Your task -
Search the records for the string "height" and copy every line where it turns up.

Material supplied -

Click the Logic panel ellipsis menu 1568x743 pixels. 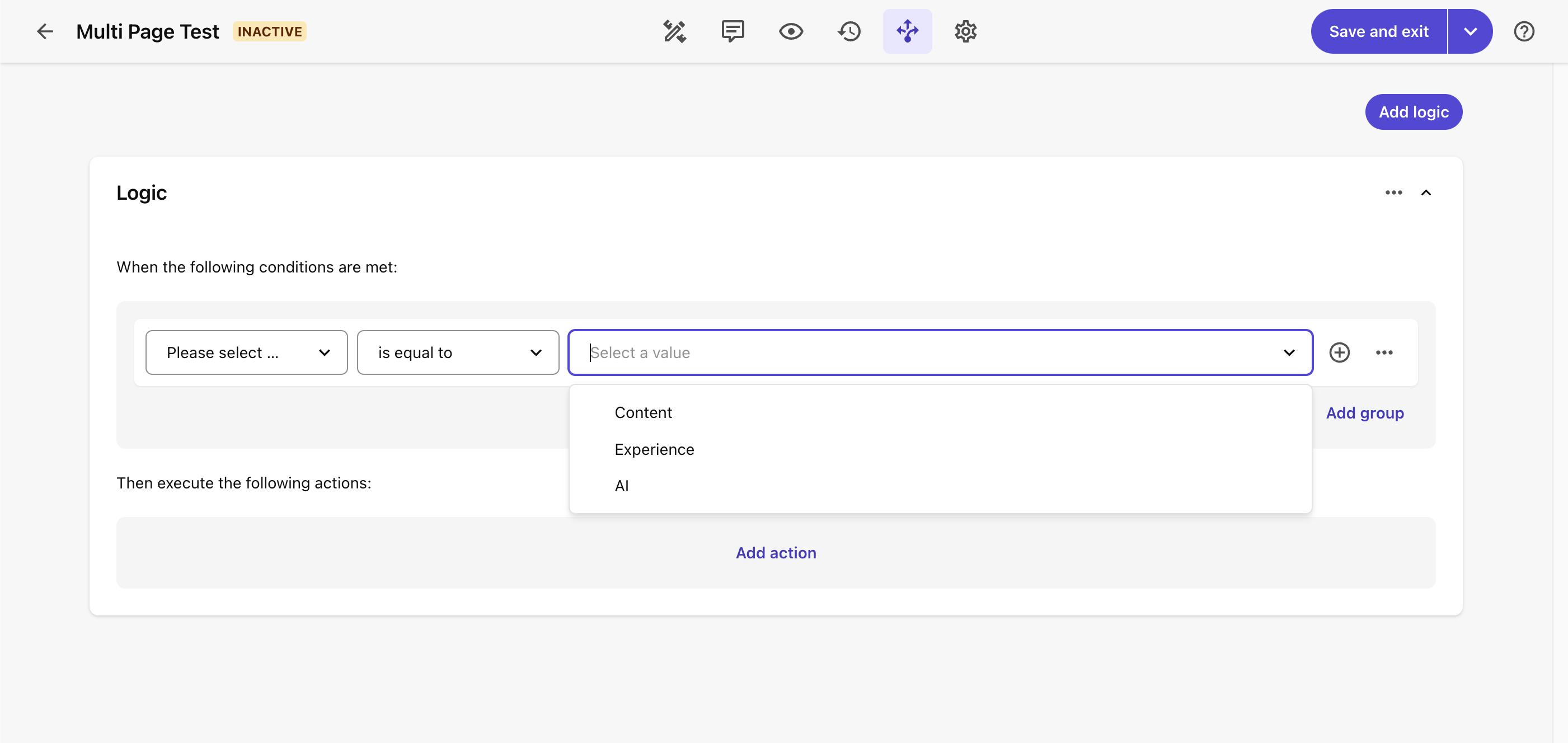[1393, 192]
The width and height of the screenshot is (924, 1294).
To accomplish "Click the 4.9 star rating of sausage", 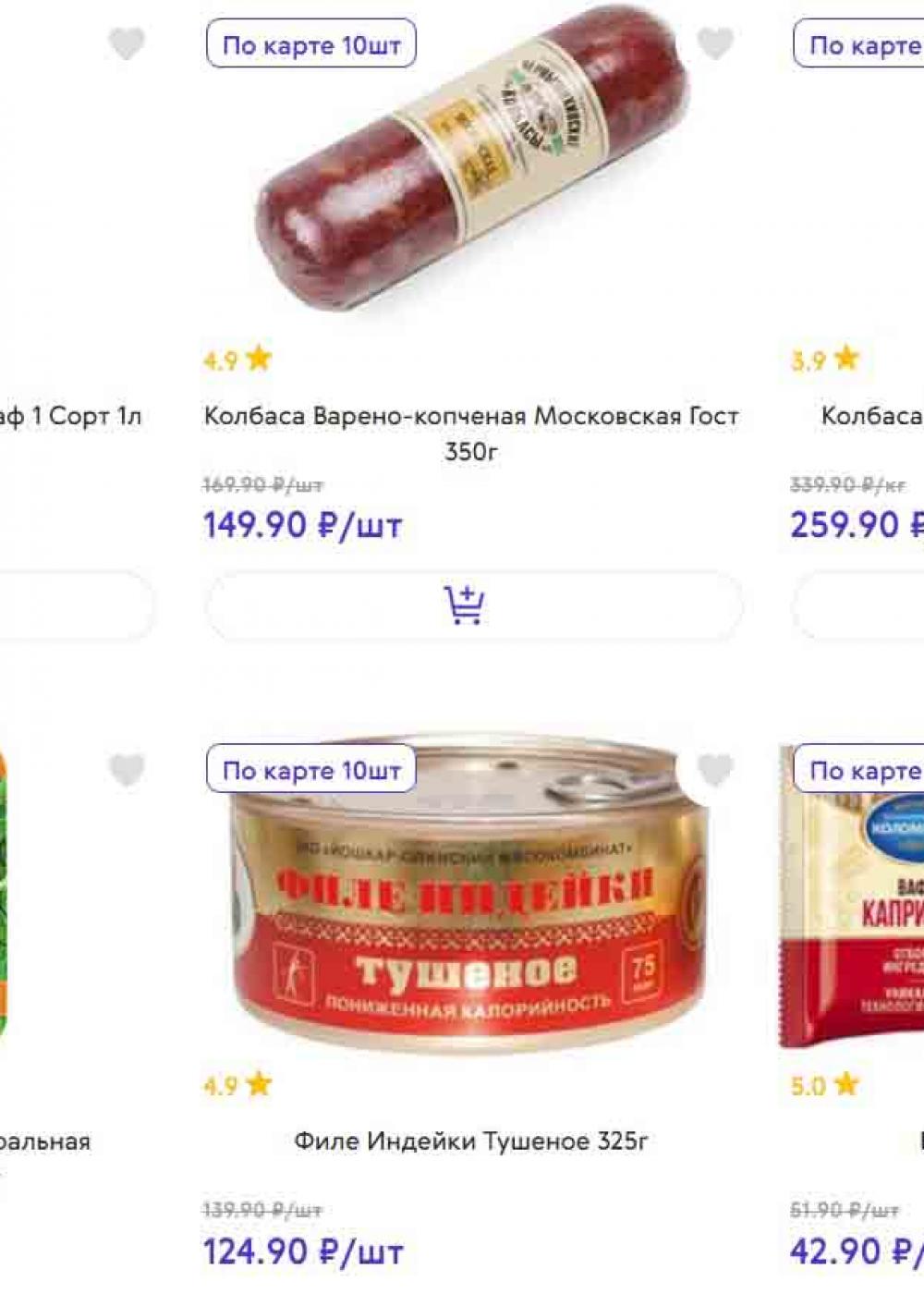I will coord(237,359).
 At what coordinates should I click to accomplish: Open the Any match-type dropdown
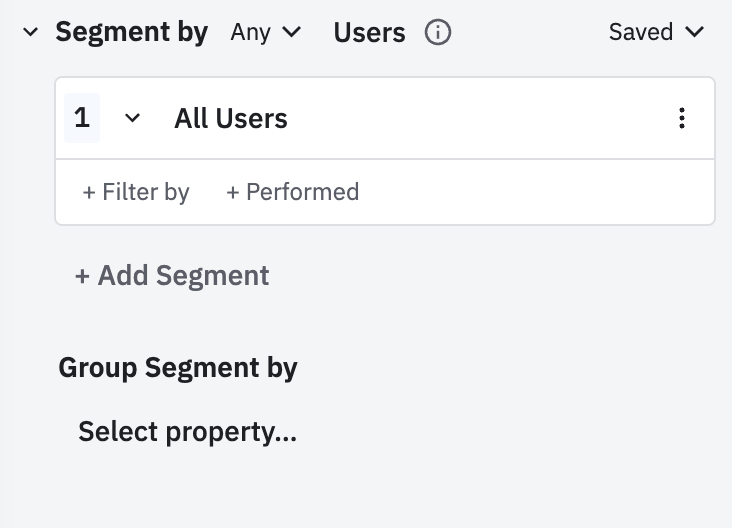(265, 32)
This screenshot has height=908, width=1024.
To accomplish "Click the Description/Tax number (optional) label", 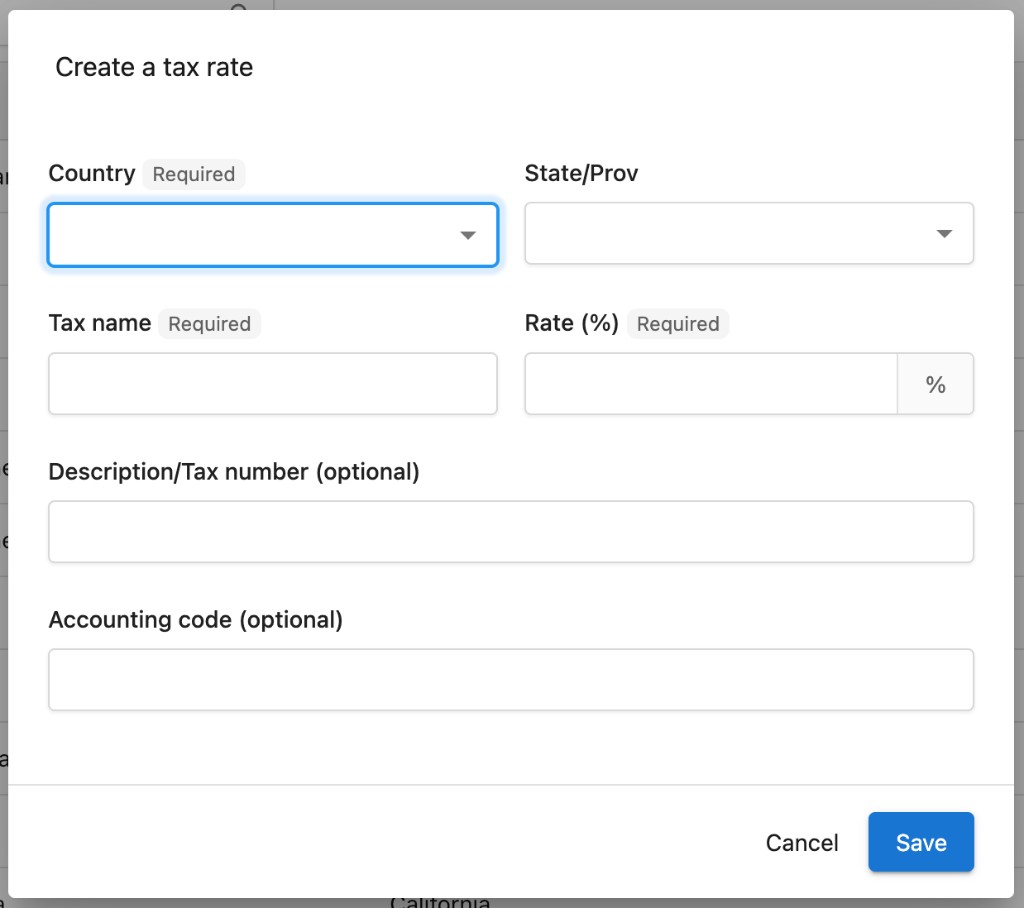I will pyautogui.click(x=234, y=472).
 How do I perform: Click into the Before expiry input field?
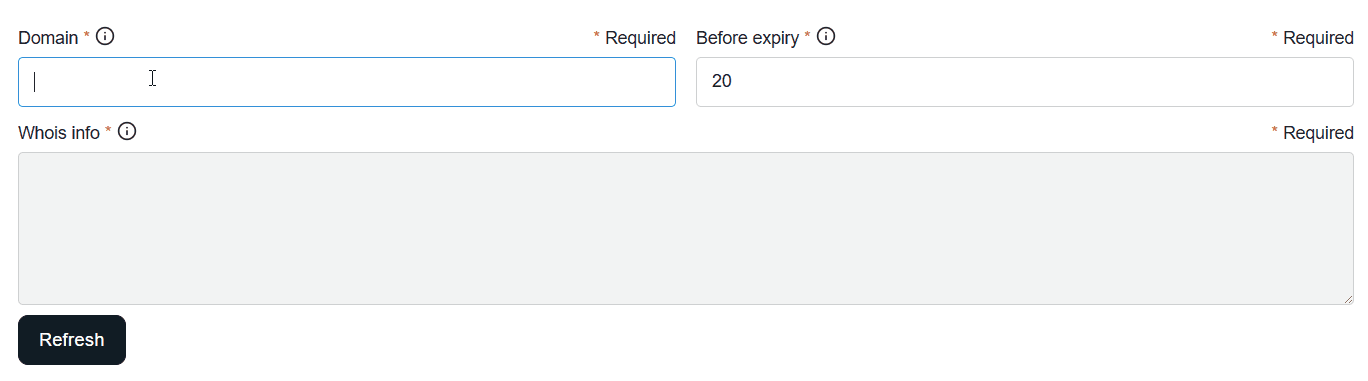click(1025, 82)
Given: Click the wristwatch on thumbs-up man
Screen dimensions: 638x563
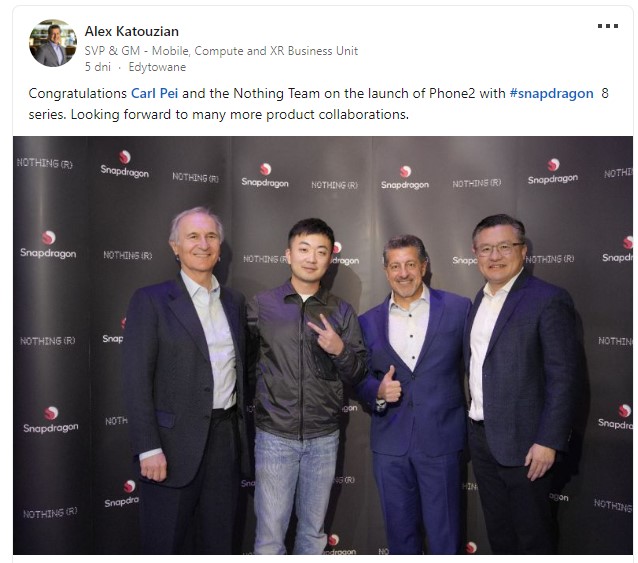Looking at the screenshot, I should click(x=381, y=405).

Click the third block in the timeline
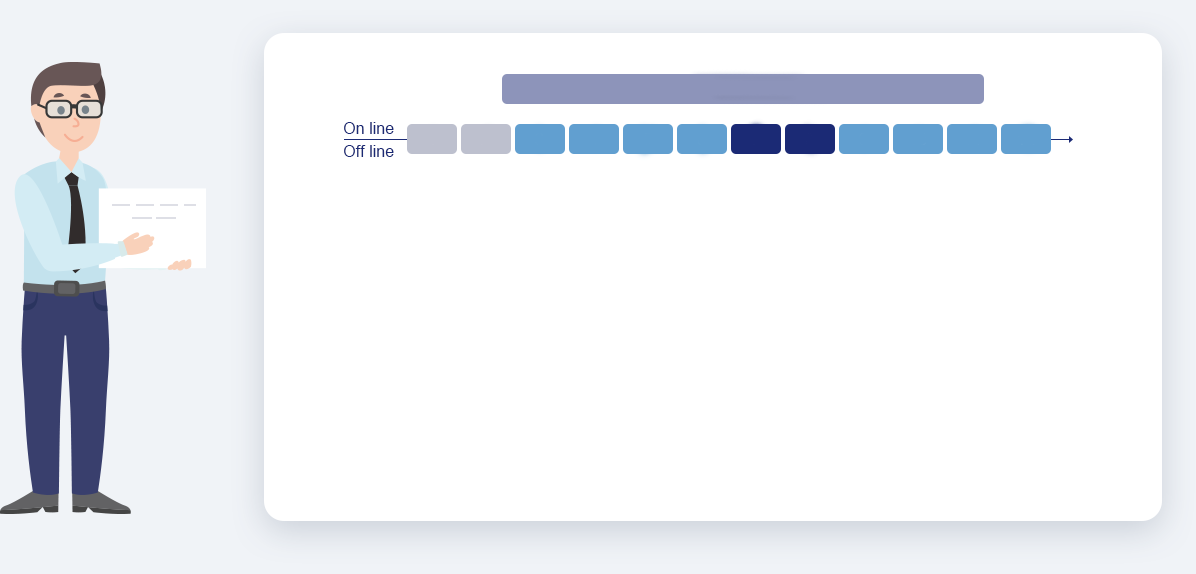pos(540,139)

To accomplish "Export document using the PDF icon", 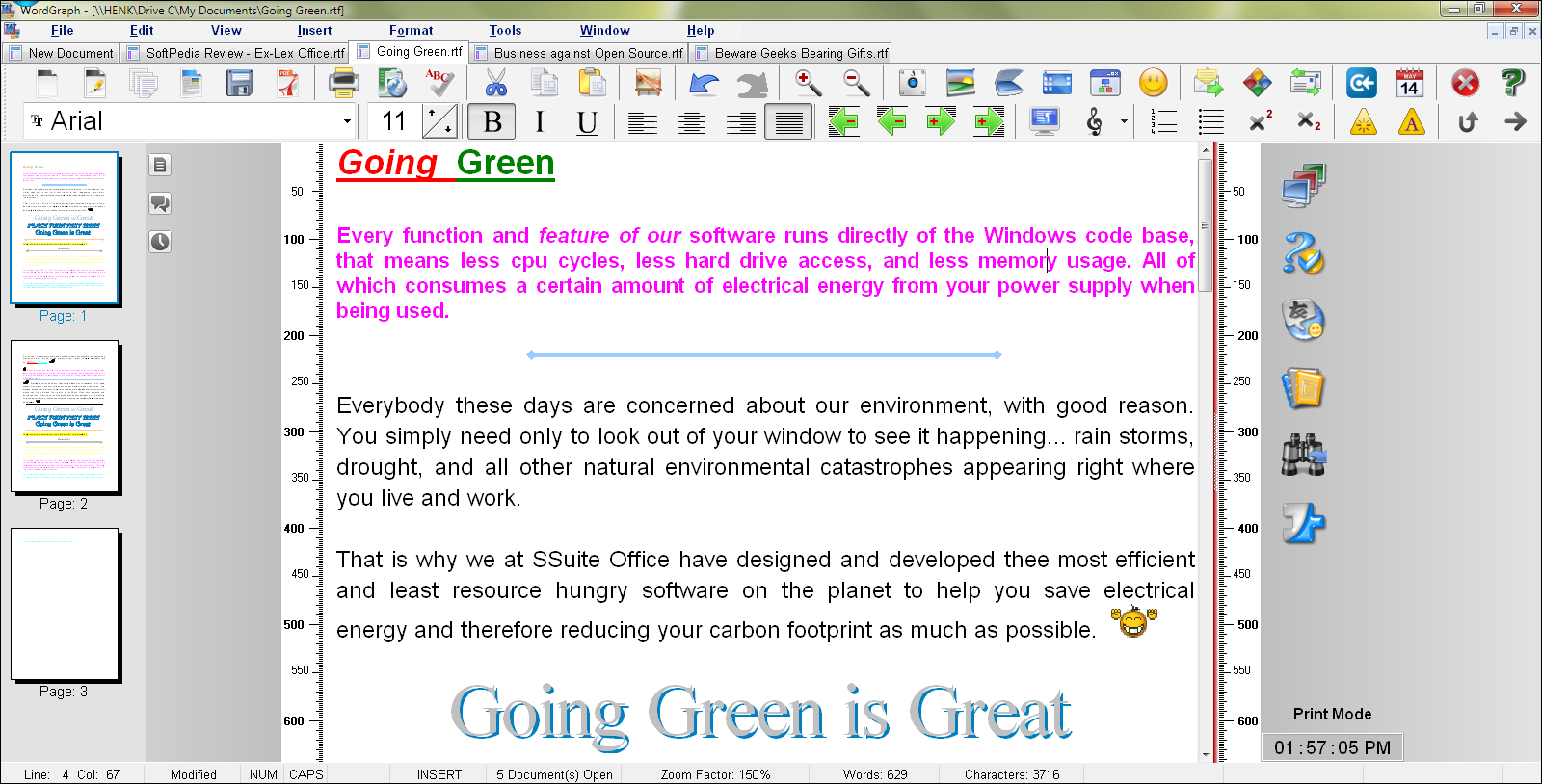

Output -
The width and height of the screenshot is (924, 1294).
This screenshot has height=908, width=1024.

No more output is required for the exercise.